El profeta Samuel rompió con Saúl a raíz de la guerra contra los amalecitas. El profeta había ordenado al rey, de parte de Yahvéh, exterminar a Amalec y entregarlo todo al anatema, pues los amalecitas le habían cortado el camino a los israelitas, atacándolos alevemente, cuando salieron de la esclavitud en Egipto y marchaban hacia la Tierra Prometida. Sin embargo, S., tras vencer a Agag, rey de los amalecitas, y capturarlo vivo, le perdonó la vida; además, permitió que la tropa reservara lo mejor del botín, consagrando al anatema sólo lo de poco valor. Samuel, entonces, le reprochó al rey S. este acto de desobediencia a Yahvéh: “Mejor es obedecer que sacrificar, mejor la docilidad que la grasa de los carneros”. Samuel le comunicó a S. que Yahvéh lo había rechazado, que no consolidaría el trono de Israel en sus manos. S. hizo llevar al rey amalecita Agag y lo mató.

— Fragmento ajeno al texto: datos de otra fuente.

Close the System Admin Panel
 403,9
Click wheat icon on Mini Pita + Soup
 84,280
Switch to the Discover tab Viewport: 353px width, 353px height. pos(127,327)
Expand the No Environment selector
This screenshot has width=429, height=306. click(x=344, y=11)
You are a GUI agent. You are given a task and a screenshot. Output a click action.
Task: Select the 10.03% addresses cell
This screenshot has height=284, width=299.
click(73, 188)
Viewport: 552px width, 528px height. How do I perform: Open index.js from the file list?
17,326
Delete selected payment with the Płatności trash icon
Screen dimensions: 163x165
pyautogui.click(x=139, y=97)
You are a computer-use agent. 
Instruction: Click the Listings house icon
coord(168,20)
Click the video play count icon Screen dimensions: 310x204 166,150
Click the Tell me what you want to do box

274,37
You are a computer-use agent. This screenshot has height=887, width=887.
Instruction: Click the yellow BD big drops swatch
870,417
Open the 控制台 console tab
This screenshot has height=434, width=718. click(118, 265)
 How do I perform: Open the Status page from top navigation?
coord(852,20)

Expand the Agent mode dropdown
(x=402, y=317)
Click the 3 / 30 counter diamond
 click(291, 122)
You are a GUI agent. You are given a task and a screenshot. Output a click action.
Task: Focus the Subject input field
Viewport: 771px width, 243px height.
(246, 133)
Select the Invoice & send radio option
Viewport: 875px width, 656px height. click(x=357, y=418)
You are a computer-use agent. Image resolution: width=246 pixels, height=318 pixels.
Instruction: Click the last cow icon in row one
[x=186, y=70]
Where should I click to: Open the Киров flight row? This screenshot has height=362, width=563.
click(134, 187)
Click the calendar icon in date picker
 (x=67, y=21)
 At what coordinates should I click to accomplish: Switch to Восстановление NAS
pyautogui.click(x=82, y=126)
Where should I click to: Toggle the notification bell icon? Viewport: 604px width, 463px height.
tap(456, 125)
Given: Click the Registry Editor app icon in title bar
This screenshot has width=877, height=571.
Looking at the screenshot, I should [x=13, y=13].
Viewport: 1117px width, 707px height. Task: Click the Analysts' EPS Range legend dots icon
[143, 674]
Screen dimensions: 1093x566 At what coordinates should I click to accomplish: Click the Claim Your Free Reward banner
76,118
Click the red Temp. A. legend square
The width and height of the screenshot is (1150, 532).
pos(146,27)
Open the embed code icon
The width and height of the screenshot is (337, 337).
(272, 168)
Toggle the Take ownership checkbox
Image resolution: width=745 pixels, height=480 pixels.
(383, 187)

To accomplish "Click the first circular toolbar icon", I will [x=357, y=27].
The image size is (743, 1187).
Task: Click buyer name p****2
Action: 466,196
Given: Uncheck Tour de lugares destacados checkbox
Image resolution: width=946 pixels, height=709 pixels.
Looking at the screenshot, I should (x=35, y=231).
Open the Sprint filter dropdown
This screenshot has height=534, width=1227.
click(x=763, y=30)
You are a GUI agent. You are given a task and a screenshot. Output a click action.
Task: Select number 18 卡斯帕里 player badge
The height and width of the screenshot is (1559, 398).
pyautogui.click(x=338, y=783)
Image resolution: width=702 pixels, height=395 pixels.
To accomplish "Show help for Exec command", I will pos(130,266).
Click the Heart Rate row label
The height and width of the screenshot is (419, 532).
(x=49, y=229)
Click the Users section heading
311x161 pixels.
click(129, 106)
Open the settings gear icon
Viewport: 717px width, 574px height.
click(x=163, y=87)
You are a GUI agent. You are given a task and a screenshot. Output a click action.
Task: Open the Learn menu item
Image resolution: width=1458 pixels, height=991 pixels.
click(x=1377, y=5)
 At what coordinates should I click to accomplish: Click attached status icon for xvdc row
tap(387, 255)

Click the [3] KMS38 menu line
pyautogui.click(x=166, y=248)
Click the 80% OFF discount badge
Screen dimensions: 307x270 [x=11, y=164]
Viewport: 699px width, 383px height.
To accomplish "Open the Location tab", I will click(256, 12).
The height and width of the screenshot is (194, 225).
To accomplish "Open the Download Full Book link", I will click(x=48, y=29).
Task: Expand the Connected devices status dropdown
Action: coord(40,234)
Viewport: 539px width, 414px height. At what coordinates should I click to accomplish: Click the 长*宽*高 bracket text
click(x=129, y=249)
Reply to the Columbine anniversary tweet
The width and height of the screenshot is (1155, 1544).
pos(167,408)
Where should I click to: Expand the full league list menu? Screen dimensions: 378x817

Después, se fue a su tierra Ramá y S. no lo volvió a ver, 1 S 15.
Luego apareció el joven David, hijo de Jesé, quien entró al servicio de la corte de Saúl. El rey, llevado por los celos debido a los éxitos militares de David, comenzando por el combate en que éste venció al gigante filisteo Goliat, inició una persecución en su contra, que obligó a David a refugiarse entre los filisteos. David tuvo la oportunidad de deshacerse del rey, pero le respetó la vida por considerarlo el ungido de Yahvéh, 1 S 24, 7. En el transcurso de este conflicto, murió el profeta Samuel, 1 S 25, 1.
Los filisteos movieron guerra contra S. y acamparon en Sunem mientras los israelitas lo hicieron en Gelboé. S. consultó a Yahvéh, pero no le respondió, y acudió donde una pitonisa de Endor, a quien le pidió que evocara el espíritu de Samuel. Este apareció y le ratificó el rechazo de Yahvéh y le anunció que moriría junto con sus hijos en la batalla con los filisteos, 1 S 28. Los hijos del rey fueron muertos en la batalla de Gelboé; S. herido se suicidó. Los filisteos despojaron los cadáveres del rey y de sus hijos de las armas, que fueron depositadas en el templo de Astarté.
Decapitaron los cuerpos que fueron colgados en el muro de Bet San. Los habitantes de Yabés de Galaad tomaron los cadáveres, los quemaron y enterraron los huesos, 1 S 31.